К счастью, свекровь вскоре умерла, и Залму была избавлена от вторжения другой женщины в постель ее мужа. А тут сама жена предлагает!.. Нет, непонятны ей премудрости чужеземки.
И все же в душе Залму очень обрадовалась, ухватилась за слова невестки.
— Дочь моя, много ума дал тебе аллах, рассудительная ты, вперед смотришь, знаешь, что дети Юнуса, от кого бы они ни были, и твоими будут. После моей смерти в доме старшей будешь, все ключи тебе передам, а раз старшая, значит, вторая после мужа, почет и уважение будет.
— Я не ради этого, мама. Кто знает, как сложится судьба. Просто хочется мне, чтобы кто-то продолжал ваш род.
— Спасибо, дочь моя.

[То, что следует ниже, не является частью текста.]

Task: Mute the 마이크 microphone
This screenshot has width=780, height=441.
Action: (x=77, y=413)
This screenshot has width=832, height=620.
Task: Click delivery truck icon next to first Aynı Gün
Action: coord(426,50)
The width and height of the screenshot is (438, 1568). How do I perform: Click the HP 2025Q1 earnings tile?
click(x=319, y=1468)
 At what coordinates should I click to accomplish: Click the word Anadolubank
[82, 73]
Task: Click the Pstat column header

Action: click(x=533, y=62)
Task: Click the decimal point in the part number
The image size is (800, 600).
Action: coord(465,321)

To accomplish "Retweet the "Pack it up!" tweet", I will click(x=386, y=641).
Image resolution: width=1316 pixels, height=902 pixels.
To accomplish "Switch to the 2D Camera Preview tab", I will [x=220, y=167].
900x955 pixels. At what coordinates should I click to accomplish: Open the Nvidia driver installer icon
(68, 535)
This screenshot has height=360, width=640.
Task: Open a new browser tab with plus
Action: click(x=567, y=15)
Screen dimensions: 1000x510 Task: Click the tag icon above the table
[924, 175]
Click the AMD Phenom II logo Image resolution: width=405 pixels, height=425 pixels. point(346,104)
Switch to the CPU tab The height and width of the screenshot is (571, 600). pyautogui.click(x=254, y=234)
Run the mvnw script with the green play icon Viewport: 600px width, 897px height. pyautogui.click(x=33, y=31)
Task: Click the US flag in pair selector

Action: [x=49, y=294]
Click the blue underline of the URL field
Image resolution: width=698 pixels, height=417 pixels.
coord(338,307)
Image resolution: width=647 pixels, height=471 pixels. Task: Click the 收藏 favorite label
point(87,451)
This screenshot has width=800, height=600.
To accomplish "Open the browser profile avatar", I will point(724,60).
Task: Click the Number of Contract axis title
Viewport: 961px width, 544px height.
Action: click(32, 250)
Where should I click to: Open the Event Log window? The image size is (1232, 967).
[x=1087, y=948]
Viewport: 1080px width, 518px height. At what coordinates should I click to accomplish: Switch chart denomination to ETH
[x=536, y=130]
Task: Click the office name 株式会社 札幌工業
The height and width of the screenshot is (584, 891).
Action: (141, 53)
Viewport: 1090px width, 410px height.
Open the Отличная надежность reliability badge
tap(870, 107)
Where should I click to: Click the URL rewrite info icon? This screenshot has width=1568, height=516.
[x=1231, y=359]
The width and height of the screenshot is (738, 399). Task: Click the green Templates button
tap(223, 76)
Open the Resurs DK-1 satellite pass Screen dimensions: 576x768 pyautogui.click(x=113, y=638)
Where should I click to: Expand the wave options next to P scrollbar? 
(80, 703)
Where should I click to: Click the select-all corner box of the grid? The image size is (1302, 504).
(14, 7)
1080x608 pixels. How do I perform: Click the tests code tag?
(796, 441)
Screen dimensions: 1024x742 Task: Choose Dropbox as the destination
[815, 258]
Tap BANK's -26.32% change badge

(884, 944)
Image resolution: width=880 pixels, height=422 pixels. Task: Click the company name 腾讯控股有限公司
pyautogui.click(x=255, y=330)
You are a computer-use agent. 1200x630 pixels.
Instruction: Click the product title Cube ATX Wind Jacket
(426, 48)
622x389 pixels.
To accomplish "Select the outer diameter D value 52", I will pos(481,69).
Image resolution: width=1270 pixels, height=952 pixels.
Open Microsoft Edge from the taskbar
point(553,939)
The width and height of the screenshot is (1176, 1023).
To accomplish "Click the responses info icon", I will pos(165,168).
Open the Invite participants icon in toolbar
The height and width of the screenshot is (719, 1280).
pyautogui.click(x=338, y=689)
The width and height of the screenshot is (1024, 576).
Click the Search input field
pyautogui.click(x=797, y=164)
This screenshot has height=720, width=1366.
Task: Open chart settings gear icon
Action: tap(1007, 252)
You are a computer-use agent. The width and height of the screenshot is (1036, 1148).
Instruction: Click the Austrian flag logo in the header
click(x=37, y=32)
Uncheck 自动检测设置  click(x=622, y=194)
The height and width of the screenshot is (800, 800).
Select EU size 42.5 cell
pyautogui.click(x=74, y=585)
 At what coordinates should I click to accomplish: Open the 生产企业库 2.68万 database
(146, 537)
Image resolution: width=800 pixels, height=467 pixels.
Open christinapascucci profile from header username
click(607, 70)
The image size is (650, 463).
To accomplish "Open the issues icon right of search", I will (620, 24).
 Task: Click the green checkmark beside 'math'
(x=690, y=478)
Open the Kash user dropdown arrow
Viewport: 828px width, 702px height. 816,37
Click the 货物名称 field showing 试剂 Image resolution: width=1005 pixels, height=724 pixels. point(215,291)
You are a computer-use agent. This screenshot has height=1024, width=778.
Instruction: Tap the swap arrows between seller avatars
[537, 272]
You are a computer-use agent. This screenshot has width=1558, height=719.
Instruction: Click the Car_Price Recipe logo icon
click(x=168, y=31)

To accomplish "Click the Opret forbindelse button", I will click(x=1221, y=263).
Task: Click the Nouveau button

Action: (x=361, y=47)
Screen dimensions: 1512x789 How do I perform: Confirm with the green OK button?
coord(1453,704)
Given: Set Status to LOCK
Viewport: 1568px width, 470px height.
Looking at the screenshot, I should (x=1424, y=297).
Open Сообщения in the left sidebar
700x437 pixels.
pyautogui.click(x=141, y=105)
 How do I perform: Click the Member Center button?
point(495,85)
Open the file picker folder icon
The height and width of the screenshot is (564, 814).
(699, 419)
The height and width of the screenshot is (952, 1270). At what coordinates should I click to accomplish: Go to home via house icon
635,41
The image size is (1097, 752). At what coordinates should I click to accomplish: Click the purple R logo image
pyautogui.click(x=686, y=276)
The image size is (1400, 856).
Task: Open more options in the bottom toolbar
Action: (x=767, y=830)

Дай бог тебе видеть своих детей. — Помолчав немного, Залму добавила: — Такая мысль приходила и мне в голову, но серьезно об этом я не думала, и на примете нет подходящей.
— Вторую жену найти нетрудно…
— Наоборот, дочь моя, как раз трудно бывает вторую подыскать. Вдовушку взять Юнус не захочет, тем более бездетную, с детьми чужими нам не нужна. Люди состоятельные хорошую девушку не дадут в дом, где есть первая жена, а какую-нибудь нищую дурочку, хоть и согласится, мы не возьмем.
— Видишь ли, мама, чтобы женить Юнуса, смотреть на состояние и происхождение невесты не надо. Для нас главное, чтобы она была здоровая, полногрудая, могла народить крепких, породистых детей, а что толку от такой, как Сакинат — твоей племянницы… Худая как жердь, пока слово вымолвит, час пройдет, ветер подует — шатается.
Удивлению Залму не было конца. Если бы Мардахай не был рядом, ни за что бы не поверила она, что Мазай не дочь какого-либо халифа или праправнучка дочери пророка Мухаммеда. «Умей она рожать, цены бы ей не было», — думала Залму, продолжая работать спицами.
— Пока Юнусу ничего не будем говорить, — сказала Маазат. — Начнем почаще вдвоем ходить к реке по воду и присмотрим подходящую, а что касается Юнуса, то разговор с ним я возьму на себя.
С того дня Залму с невесткой каждый день ходили к источнику, где собирались девушки и молодые ашильтянки. Они разглядывали с ног до головы каждую, которая казалась подходящей. Наконец их выбор пал на дебелую Умму, дочь Ханычи, узденки, овдовевшей несколько лет тому назад. Девушке было около двадцати. Никто не сватал ее с тех пор, как кто-то распустил слух о том, что Умму прожорлива. Узнав об этом, она старалась нигде не есть, а если и ела, то только самую малость.
Ханыча переживала, боясь, что единственное чадо останется старой девой.
— Вот эта подходящая, — сказала Маазат свекрови, указывая на Умму, когда девица широким шагом прошла мимо с огромным кувшином на плече.
— Говорят, она обжора, — шепнула Залму невестке.